В ПМР демографическая ситуация стала ухудшаться раньше и с большей остротой, чем в Молдове. До самого конца советской эпохи население Молдавской ССР устойчиво росло как за счет превышения рождаемости над смертностью, так и за счет миграции. В республике и особенно в ее наиболее развитой части – Приднестровье – создавались новые рабочие места; выходцев из других регионов привлекали благоприятный климат, продовольственная ситуация. Однако уже в 1995 г. в ПМР была зафиксирована естественная убыль населения, а с 1996 г. ее показатель не поднимался выше –3‰. Относительно высокая рождаемость, наблюдавшаяся в 1980-х годах, резко упала.
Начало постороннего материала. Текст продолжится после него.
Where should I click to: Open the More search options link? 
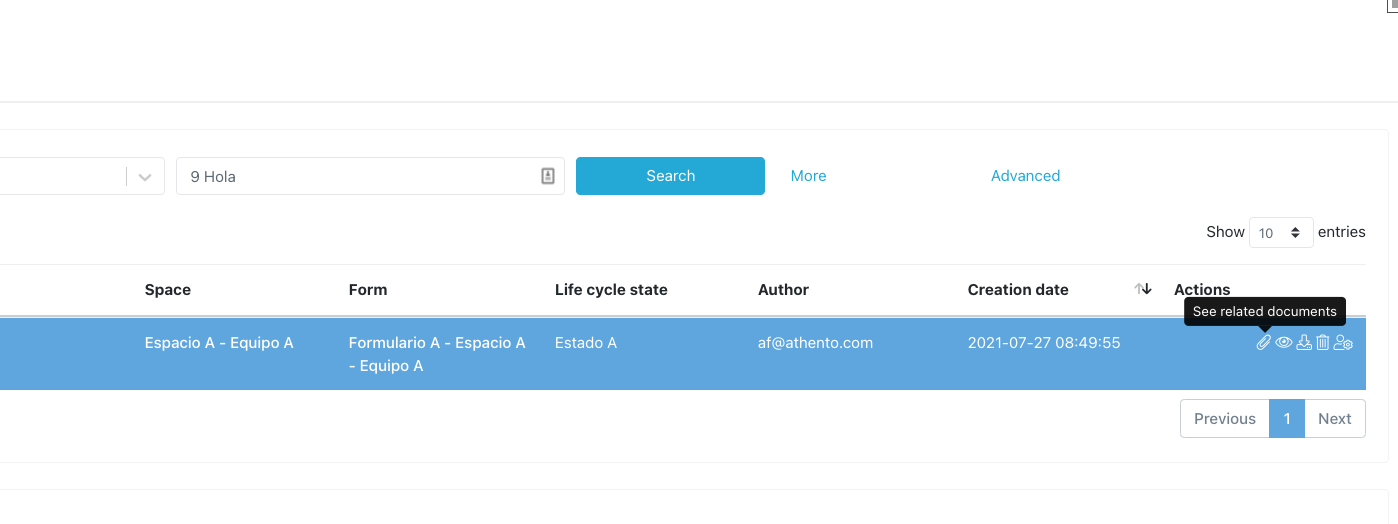(808, 176)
Еще в 1990 г. общий коэффициент рождаемости превышал 17‰, но уже к 1993 г. стал менее 12‰, а в первой половине 2000-х годов опустился до 7–8‰. В этот период отказ от деторождения усугублялся снижением в общей численности населения доли женщин в репродуктивном возрасте. В последующие годы показатели рождаемости стабилизировались на низком уровне: от 8 до 10‰.
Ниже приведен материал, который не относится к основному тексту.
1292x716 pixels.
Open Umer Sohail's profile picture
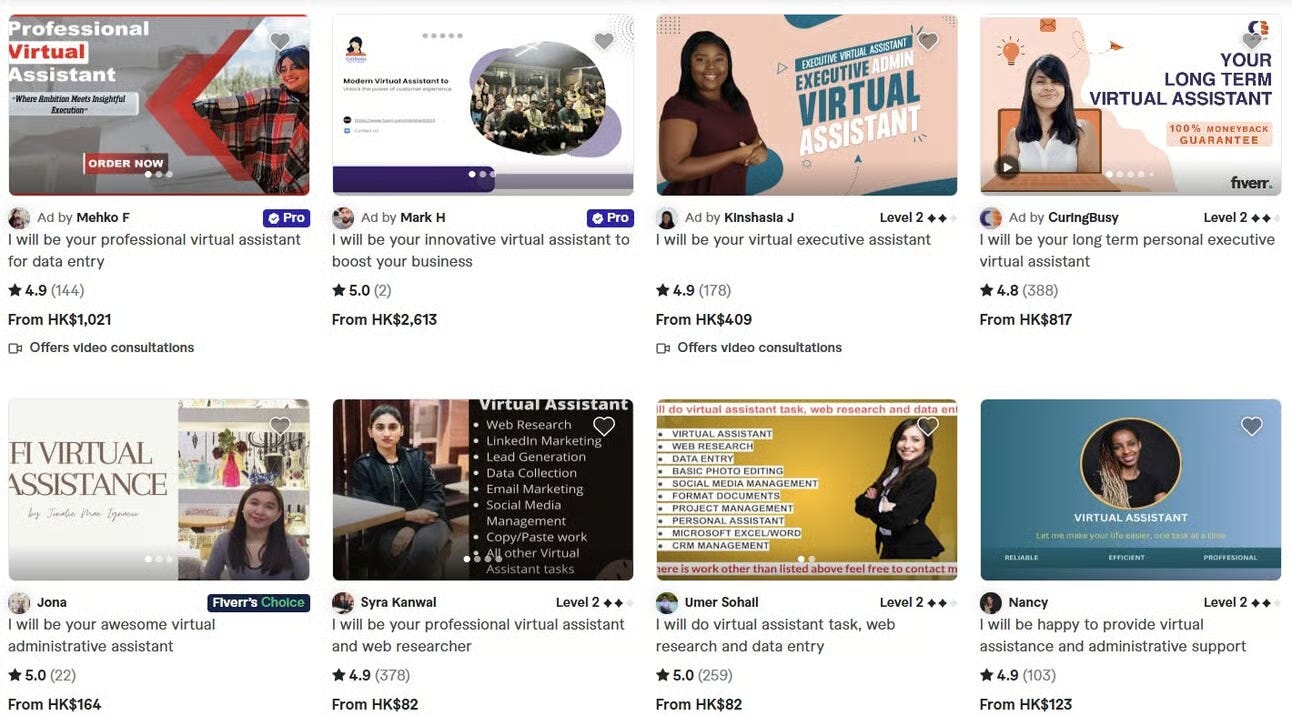tap(667, 603)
На их повышение в обозримой перспективе рассчитывать не приходится, даже если будет начата активная пронаталистская политика, что объясняется типичными для европейских стран изменениями в репродуктивном поведении семей. Наблюдается тенденция снижения числа рождений у молодых матерей до 20 лет и увеличения среднего возраста матерей до 24–26 лет.

Параллельно с падением рождаемости общий коэффициент смертности увеличился с 10 до 14–15‰ – до наивысших показателей в мире. Причина – в прогрессирующем старении населения при относительно невысокой по европейским меркам продолжительности жизни: около 69 лет для мужчин и 77 лет для женщин.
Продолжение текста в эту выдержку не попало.